§ **Given problem**
Count how many lines in the rows below contain the string "This", with case significant. Reply with the number alone.

================

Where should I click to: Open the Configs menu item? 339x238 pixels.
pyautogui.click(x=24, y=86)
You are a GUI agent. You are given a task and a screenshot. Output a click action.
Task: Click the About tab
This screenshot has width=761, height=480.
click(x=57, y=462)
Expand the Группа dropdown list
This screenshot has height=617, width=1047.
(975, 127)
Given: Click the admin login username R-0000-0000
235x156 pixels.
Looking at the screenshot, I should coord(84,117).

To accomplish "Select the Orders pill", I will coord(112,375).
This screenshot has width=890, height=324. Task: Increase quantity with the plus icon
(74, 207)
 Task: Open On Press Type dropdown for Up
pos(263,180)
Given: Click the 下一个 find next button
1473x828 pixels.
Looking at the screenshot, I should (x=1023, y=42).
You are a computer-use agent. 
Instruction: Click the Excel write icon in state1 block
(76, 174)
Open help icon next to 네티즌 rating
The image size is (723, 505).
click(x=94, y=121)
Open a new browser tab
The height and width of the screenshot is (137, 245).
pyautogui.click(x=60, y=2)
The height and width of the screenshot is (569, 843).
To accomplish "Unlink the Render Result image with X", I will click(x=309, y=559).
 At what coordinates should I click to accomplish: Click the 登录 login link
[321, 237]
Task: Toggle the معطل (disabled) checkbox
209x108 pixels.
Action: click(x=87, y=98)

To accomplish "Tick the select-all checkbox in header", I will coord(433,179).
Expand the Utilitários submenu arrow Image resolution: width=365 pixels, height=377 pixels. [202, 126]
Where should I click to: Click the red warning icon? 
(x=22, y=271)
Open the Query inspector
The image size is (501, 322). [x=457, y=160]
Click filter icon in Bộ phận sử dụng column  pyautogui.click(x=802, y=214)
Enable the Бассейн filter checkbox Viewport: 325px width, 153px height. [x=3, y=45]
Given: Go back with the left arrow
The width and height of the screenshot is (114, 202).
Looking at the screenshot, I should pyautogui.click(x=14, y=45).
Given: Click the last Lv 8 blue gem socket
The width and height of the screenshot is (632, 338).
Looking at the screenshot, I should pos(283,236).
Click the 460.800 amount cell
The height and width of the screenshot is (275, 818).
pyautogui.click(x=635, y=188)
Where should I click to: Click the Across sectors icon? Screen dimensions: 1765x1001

================

§ **Expected answer**
3